Pemberdayaan Mualaf, Toleransi, dan Kepedulian Terhadap Minoritas
Ditulis oleh berita
Ditulis pada 09:32, 07/01/2022
Sejak pukul delapan pagi, delapan pria paruh baya berjalan kaki menuju perkampungan yang terletak di atas Pegunungan Meratus. Mereka berasal dari bawah, pusat Kabupaten Hulu Sungai Selatan, Kalimantan Selatan. Awalnya, delapan pria tersebut membawa mobil pik up. Namun, semakin ke atas, tidak ada jalan bagi mobil.

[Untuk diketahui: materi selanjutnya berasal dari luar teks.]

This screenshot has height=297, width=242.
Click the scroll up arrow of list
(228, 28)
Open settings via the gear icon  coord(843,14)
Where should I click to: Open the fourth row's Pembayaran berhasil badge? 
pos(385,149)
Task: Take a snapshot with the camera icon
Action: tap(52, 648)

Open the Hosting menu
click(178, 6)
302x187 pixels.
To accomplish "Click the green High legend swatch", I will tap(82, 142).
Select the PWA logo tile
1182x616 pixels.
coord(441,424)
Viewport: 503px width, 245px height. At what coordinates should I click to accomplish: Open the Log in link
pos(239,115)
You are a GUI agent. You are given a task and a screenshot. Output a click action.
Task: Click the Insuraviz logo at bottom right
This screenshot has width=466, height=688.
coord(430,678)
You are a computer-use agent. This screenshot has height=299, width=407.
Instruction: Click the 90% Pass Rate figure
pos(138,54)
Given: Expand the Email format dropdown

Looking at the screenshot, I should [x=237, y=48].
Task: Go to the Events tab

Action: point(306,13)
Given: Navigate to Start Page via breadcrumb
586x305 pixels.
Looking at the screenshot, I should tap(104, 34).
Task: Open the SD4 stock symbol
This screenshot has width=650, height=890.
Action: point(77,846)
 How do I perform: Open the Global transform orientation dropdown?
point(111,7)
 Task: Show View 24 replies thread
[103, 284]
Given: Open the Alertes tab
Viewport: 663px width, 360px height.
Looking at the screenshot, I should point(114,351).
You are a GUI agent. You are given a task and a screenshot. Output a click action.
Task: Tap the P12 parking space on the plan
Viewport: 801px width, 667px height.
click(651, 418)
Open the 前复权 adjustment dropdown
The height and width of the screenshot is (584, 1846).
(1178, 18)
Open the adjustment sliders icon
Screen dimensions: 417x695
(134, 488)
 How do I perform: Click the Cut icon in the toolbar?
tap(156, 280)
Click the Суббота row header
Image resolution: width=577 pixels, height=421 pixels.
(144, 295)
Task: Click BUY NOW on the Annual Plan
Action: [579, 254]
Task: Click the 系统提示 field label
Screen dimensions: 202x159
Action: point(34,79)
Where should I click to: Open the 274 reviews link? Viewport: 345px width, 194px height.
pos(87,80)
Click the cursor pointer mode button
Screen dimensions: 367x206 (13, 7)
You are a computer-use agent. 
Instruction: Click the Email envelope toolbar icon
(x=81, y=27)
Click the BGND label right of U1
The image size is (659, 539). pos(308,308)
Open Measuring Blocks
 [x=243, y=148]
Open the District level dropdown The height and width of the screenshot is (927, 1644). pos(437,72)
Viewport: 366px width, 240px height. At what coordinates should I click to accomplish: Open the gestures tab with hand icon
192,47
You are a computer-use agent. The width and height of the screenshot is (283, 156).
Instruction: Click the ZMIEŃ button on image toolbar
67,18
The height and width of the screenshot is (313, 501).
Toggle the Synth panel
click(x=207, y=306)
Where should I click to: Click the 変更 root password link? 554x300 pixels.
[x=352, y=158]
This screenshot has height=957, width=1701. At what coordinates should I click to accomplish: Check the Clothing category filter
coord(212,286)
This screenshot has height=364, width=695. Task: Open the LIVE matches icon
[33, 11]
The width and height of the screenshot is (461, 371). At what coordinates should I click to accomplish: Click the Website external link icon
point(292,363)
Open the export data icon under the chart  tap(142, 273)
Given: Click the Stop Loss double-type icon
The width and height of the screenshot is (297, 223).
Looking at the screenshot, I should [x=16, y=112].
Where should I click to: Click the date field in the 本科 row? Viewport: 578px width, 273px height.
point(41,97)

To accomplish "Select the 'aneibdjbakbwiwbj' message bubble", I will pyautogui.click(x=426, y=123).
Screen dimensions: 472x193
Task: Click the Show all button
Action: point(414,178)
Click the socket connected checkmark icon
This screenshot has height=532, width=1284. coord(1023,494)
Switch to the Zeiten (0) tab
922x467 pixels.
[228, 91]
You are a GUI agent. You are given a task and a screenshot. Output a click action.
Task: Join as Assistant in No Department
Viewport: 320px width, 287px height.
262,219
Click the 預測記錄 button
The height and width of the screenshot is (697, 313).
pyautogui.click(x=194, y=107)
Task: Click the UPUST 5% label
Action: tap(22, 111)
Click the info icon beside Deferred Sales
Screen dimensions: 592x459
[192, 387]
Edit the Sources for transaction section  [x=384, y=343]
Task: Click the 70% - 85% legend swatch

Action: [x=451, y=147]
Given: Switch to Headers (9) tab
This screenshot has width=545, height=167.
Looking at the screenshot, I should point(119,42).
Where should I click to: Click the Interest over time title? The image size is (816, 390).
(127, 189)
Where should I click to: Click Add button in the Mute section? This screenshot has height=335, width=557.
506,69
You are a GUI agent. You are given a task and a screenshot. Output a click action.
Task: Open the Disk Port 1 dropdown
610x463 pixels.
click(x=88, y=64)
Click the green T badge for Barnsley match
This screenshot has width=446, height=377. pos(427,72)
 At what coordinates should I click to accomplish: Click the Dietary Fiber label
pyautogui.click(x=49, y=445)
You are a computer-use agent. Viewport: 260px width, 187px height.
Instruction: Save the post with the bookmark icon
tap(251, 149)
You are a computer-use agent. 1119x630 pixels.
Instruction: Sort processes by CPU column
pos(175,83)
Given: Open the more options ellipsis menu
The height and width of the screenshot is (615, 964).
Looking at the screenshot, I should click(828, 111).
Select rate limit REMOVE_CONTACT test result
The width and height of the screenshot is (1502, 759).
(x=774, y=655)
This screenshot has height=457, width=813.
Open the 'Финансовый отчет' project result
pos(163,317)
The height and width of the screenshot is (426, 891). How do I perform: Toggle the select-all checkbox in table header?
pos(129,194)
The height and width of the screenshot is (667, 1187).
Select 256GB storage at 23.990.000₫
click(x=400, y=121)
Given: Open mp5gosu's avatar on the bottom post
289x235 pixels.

Mereka terpaksa harus berjalan kaki di jalan setapak dari kaki Gunung Meratus. Jalan yang mereka lalui adalah jalan dari tanah yang belum di aspal, dengan bayang-bayang jurang di kanan dan kirinya.
Mereka kemudian sampai di perkampungan pada pukul satu siang. Sampai di atas, rombongan tersebut disambut dengan gegap gempita oleh masyarakat suku Dayak yang meninggali Pegunungan Meratus. Mereka diarak ramai-ramai oleh seluruh masyarakat lokal.
Rombongan tersebut adalah tim Lazismu Hulu Sungai Selatan, Kalimantan Selatan yang akan melaksanakan hari raya Iduladha pertama kali dalam sejarah di Pegunungan Meratus. Di pegunungan tersebut, masyarakat muslim tak lebih dari 30 jiwa. Dari 30 jiwa tersebut, 95% adalah mualaf.
Rupanya, hari raya Iduladha tahun 2021 di Pegunungan Meratus tidak hanya milik mualaf-mualaf tersebut. Hari raya tersebut adalah milik suku Dayak di Pegunungan Meratus, baik yang beragama Islam, Kristen, atau agama kepercayaan Kaharingan. Mereka semua turut merasakan daging sapi yang dibagikan oleh Lazismu.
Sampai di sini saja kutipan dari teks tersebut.